Recopiez tout ce qui va de « Des étudiants et » jusqu'à « au régime conservateur. » dans le texte sur les manifestations en Iran, en renommant « police anti-émeute » en « brigade anti-émeute ».

* EXTRAIT DU TEXTE *
********************

En Iran, des écolières manifestent et défient la répression — Genève Vision, un nouveau point de vue

0

Des étudiants et étudiantes se sont rassemblés le week-end dernier avant d’être confrontés à la police anti-émeute qui les a coincés dans un parking souterrain de l’université de technologie Sharif de Téhéran avant de les interpeller. Depuis, des écolières ont pris le relais dans tout le pays en adoptant diverses tactiques, notamment en retirant leur voile et en criant des slogans hostiles au régime conservateur.

Une répression qui s’intensifie

Dans une vidéo, des jeunes filles la tête non voilée scandent « Mort au dictateur » (référence au guide suprême Ali Khamenei) lundi dans une école de Karaj, à l’ouest de la capitale Téhéran. Un autre groupe de filles scande « Femme, vie, liberté » en défilant dans une rue. « Ce sont des scènes vraiment extraordinaires. Si ces manifestations doivent aboutir à quelque chose, ce sera grâce aux écolières », a déclaré Esfandyar Batmanghelidj, du site d’information et d’analyse Bourse&Bazaar.

Depuis le début du mouvement de contestation, le régime iranien a intensifié sa répression en arrêtant des partisans notoires du mouvement et en imposant de sévères restrictions à l’accès aux réseaux sociaux. Dans la nuit de mardi à mercredi, le chanteur de pop iranien Shirvin Hajipour, arrêté après que sa chanson en faveur des manifestations est devenue virale, a été remis en liberté sous caution. Dans le même temps, les autorités judiciaires iraniennes ont ouvert une enquête sur la cause du décès d’une adolescente, qui aurait été tuée lors d’une manifestation.

La violente répression des manifestations en Iran a provoqué une vague de condamnations à travers le monde, et des rassemblements de soutien aux femmes iraniennes ont été organisées depuis dans des dizaines de pays. Après l’annonce de sanctions par les Etats-Unis et le Canada, l’Union européenne a annoncé mardi son intention de sanctionner à son tour l’Iran par des « mesures restrictives » pour protester contre « la façon dont les forces de sécurité iraniennes ont réagi aux manifestations ».

L’Iran a accusé à plusieurs reprises des forces extérieures d’attiser les protestations et fait savoir la semaine dernière que neuf ressortissants étrangers (notamment de France, d’Allemagne, d’Italie, de Pologne et des Pays-Bas) avaient été arrêtés.

********************

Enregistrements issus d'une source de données

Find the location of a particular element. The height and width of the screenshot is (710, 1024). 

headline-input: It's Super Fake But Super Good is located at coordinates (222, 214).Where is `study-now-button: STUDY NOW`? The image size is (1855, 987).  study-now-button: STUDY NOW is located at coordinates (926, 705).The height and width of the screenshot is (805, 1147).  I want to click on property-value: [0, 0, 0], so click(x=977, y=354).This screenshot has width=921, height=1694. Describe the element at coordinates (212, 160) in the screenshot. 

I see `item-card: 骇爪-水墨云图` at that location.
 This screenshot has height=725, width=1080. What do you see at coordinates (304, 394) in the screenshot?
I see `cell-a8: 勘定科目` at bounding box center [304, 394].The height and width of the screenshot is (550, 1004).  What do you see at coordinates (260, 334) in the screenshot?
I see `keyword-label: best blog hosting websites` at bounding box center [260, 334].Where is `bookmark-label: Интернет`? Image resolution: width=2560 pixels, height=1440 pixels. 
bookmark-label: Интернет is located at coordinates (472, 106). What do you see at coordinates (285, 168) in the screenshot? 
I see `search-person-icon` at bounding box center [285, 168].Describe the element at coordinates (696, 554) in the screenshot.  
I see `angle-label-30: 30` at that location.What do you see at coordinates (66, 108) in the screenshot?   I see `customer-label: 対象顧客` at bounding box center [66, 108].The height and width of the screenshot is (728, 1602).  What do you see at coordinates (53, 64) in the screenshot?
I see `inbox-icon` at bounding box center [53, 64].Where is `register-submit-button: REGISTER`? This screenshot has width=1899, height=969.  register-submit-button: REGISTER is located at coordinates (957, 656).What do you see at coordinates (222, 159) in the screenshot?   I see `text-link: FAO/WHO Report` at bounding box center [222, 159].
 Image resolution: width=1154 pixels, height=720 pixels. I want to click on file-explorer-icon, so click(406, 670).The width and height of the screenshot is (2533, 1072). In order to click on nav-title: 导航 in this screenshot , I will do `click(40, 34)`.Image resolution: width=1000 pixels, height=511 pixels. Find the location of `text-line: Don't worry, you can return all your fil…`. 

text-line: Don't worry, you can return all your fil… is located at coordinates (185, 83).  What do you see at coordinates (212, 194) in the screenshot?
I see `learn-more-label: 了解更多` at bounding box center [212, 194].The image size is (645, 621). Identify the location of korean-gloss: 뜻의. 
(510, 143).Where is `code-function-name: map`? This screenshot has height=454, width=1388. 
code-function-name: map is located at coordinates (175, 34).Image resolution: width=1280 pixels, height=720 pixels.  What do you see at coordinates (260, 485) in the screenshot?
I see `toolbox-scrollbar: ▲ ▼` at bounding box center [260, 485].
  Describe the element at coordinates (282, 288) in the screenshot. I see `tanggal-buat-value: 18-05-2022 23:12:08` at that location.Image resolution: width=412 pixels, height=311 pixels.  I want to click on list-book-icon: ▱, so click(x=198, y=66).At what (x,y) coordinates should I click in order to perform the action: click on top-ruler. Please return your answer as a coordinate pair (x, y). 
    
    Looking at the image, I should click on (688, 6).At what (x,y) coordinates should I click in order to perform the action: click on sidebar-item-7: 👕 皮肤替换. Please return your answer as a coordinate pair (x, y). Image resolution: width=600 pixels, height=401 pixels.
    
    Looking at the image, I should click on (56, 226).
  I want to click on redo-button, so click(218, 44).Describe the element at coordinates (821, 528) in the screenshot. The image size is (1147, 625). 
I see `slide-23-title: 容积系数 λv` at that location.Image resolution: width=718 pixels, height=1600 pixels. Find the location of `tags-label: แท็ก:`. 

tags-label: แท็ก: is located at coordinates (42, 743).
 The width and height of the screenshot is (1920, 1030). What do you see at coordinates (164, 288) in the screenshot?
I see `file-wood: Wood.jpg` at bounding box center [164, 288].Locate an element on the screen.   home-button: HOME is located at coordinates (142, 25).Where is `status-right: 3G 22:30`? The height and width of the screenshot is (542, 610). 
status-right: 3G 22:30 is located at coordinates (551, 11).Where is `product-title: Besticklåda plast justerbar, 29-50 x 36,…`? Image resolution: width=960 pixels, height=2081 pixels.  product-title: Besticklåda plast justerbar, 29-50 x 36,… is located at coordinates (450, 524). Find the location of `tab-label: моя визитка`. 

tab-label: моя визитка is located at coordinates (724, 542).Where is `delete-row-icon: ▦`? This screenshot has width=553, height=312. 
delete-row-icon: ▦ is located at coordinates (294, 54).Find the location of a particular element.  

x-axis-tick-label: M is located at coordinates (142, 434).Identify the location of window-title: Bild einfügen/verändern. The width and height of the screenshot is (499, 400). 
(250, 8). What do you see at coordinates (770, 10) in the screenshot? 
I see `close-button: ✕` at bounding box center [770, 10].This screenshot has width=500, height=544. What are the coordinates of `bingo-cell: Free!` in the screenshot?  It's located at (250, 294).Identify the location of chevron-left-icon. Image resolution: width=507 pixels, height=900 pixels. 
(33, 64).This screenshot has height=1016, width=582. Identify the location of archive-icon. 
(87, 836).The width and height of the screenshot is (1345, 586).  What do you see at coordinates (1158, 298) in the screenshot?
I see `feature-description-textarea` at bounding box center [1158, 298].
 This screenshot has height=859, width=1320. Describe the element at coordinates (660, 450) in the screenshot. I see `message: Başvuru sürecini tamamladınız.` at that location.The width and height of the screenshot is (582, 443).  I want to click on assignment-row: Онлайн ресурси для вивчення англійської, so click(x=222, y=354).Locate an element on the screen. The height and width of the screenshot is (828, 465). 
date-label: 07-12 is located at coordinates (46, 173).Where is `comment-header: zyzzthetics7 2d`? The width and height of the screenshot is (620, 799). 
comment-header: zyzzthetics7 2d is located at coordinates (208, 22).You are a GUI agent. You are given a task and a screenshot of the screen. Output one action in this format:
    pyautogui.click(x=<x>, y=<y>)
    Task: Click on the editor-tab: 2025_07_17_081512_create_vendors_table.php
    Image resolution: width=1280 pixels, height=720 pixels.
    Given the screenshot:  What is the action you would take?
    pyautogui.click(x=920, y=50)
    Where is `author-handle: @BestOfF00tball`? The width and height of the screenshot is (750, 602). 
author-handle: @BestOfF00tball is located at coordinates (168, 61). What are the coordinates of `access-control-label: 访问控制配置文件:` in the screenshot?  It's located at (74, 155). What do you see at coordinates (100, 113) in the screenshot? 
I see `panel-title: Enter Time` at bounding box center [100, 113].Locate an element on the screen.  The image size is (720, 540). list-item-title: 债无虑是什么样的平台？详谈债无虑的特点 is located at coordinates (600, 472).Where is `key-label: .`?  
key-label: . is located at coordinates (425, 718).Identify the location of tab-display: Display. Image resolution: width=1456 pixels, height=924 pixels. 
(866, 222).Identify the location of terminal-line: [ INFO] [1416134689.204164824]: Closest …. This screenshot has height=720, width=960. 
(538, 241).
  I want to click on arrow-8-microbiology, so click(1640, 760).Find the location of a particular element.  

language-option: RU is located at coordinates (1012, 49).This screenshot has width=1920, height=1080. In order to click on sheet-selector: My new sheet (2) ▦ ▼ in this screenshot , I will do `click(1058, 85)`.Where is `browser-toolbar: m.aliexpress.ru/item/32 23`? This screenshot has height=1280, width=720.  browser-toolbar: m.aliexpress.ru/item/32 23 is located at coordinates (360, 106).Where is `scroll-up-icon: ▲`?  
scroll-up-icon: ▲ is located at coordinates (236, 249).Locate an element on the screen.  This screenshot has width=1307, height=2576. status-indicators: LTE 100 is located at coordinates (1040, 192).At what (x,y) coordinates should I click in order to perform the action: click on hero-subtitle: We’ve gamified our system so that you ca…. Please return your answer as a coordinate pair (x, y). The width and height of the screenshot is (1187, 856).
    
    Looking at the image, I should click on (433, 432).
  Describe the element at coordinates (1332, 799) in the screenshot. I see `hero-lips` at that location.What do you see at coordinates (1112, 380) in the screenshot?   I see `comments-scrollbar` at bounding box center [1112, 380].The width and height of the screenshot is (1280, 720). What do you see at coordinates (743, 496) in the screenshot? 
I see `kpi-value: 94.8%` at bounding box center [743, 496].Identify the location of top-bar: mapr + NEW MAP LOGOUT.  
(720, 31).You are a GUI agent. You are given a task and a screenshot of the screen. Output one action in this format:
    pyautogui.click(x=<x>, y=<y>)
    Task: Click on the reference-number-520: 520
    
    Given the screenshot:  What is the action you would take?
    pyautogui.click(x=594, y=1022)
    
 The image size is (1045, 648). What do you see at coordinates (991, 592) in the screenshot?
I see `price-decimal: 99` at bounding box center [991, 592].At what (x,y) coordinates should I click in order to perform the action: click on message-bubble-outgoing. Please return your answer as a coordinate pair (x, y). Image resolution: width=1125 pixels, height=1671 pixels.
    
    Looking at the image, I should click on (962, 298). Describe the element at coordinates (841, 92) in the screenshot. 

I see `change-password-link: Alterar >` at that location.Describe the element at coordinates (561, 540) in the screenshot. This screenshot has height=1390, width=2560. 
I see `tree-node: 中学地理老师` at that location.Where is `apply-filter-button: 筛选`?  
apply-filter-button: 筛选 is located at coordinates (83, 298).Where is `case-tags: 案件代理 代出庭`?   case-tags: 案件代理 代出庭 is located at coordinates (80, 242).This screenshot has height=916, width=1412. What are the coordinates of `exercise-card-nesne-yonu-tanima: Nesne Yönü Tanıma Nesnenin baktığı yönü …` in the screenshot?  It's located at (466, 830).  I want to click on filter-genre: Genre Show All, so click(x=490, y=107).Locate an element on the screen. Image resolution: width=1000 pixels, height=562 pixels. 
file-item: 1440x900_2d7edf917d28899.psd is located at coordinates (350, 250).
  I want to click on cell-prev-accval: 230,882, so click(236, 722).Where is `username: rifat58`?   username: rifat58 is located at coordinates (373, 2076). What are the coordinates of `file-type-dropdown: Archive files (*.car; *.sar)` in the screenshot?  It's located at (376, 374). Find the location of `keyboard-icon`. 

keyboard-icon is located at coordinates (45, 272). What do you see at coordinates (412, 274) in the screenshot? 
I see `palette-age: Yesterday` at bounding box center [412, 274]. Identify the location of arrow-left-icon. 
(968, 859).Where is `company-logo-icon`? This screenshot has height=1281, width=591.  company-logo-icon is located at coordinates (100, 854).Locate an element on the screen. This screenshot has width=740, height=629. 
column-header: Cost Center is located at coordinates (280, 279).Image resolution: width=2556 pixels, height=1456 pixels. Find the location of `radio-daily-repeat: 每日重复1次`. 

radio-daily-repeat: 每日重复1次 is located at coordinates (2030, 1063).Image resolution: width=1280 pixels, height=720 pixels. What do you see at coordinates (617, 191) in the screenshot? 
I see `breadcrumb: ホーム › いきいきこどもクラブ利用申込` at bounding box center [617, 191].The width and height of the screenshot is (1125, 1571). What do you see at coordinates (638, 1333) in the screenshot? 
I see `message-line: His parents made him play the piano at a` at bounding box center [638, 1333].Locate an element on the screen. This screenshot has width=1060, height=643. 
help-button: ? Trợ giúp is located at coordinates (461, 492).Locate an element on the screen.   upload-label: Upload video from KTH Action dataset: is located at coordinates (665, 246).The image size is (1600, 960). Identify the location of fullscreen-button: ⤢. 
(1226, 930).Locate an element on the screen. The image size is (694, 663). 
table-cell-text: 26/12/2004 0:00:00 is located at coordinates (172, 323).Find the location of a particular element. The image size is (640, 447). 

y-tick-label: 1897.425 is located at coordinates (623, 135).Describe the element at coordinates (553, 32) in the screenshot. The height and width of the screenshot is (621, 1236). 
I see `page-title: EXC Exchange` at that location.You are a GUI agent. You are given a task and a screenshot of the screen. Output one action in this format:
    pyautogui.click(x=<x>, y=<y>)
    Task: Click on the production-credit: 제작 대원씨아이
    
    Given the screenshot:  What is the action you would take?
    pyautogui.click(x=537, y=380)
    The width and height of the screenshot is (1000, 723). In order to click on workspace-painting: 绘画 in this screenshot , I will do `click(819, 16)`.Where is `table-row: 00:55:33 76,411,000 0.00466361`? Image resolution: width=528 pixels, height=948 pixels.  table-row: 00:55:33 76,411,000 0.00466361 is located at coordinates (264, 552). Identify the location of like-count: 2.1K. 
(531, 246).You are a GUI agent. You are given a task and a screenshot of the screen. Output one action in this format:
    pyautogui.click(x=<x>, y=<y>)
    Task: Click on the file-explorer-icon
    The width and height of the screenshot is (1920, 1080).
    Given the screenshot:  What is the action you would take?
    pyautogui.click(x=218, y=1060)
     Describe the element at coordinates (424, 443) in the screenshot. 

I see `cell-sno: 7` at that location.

********************

* RÉSULTAT ATTENDU *
Des étudiants et étudiantes se sont rassemblés le week-end dernier avant d’être confrontés à la brigade anti-émeute qui les a coincés dans un parking souterrain de l’université de technologie Sharif de Téhéran avant de les interpeller. Depuis, des écolières ont pris le relais dans tout le pays en adoptant diverses tactiques, notamment en retirant leur voile et en criant des slogans hostiles au régime conservateur.